目录

背景:

需要解决的问题:

安装DataX

2)下载地址

3)上传jar包

4)解压

5)自动检测脚本

配置环境变量

使用

1. 读取hdfs数据写入mongodb

1)查看官方模板

2)编写配置文件

3)测试生成的dataX配置文件

4) 编写导出脚本

注意错误:

解决方法是:


背景:

        在网上查了很多,都是关于MongoDB导入至Hive仓库的,很少有从Hive导出至MongDB的文章。最近因为兄弟部门在做【用户画像】,使用的存储介质是MongoDB(便于字段扩展),现在要用到数仓里面某些表的数据,这样问题就出现了:“怎么将Hive表的数据导出至MongoDB?”。

        因为MySQL导入到HDFS用的是Sqoop,网上查了Sqoop对关系型的数据库比较友好,对MongoDB这样的NoSQL不是太支持,所以想到了用【阿里的DataX】。经过调研,dataX确实可以解决此场景。

需要解决的问题:

【使用DataX将Hive表数据导出至MongoDB】

安装DataX

1)前置条件

- Linux

- JDK(1.8以上,推荐1.8)

- Python(推荐Python2.6.X)

2)下载地址

http://datax-opensource.oss-cn-hangzhou.aliyuncs.com/datax.tar.gz

3)上传jar包

cd /opt/software

--上传jar包

4)解压

tar -zxvf datax.tar.gz -C /opt/module/

5)自动检测脚本

cd datax/bin/

python datax.py /opt/module/datax/job/job.json

说明安装

配置环境变量

#DATAX_HOME

export DATAX_HOME=/opt/module/datax

export PATH=$PATH:$DATAX_HOME/bin

使用

1. 读取hdfs数据写入mongodb

1)查看官方模板

python bin/datax.py -r hdfsreader -w mongodbwriter

DataX (DATAX-OPENSOURCE-3.0), From Alibaba !
Copyright (C) 2010-2017, Alibaba Group. All Rights Reserved.

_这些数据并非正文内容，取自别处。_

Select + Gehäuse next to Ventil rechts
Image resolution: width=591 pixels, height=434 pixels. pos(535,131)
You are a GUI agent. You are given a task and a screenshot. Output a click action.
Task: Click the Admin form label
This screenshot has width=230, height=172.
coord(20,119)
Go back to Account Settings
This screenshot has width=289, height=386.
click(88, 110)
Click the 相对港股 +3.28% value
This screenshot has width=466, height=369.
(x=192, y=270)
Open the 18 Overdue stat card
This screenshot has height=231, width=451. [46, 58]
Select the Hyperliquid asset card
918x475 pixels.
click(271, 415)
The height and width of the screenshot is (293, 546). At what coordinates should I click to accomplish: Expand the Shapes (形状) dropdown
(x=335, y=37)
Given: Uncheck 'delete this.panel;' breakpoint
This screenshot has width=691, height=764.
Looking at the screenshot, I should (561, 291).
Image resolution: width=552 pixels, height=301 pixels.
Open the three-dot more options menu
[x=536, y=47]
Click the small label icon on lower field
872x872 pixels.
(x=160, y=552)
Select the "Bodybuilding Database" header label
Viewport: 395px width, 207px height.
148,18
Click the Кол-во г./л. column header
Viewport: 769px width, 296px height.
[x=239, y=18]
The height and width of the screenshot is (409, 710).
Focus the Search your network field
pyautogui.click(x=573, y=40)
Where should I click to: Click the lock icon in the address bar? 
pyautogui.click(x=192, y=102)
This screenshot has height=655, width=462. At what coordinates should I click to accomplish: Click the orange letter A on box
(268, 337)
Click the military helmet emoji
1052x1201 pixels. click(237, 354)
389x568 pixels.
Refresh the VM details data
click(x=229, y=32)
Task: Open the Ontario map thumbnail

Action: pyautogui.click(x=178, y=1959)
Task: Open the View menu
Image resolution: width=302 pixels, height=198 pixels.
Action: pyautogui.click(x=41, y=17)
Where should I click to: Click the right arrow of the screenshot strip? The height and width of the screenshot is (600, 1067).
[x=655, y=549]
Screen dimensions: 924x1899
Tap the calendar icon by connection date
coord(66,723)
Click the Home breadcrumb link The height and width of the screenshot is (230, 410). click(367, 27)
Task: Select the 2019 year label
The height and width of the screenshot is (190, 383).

Please refer to the hdfsreader document:
     https://github.com/alibaba/DataX/blob/master/hdfsreader/doc/hdfsreader.md

Please refer to the mongodbwriter document:
     https://github.com/alibaba/DataX/blob/master/mongodbwriter/doc/mongodbwriter.md

Please save the following configuration as a json file and  use
     python {DATAX_HOME}/bin/datax.py {JSON_FILE_NAME}.json
to run the job.

{
    "job": {
        "content": [
            {
                "reader": {
                    "name": "hdfsreader",
                    "parameter": {
                        "column": [],
                        "defaultFS": "",
                        "encoding": "UTF-8",
                        "fieldDelimiter": ",",
                        "fileType": "orc",
                        "path": ""
                    }
                },
                "writer": {
                    "name": "mongodbwriter",
                    "parameter": {
                        "address": [],
                        "collectionName": "",
                        "column": [],
                        "dbName": "",
                        "upsertInfo": {
                            "isUpsert": "",
                            "upsertKey": ""
                        },
                        "userName": "",
                        "userPassword": ""
                    }
                }
            }
        ],
        "setting": {
            "speed": {
                "channel": ""
            }
        }
    }
}

2)编写配置文件

-配置文件生成脚本:

gen_export_config.py

# coding=utf-8
import json
import getopt
import os
import sys
import pymongo

#MongoDB相关配置,需根据实际情况作出修改
mongodb_host = "xxxx.mongodb.rds.aliyuncs.com"
mongodb_port = "3717"
mongodb_user = "xxx"
mongodb_passwd = "xxx"

#HDFS NameNode相关配置,需根据实际情况作出修改

#生成配置文件的目标路径,可根据实际情况作出修改
output_path = "/opt/module/datax/job/export"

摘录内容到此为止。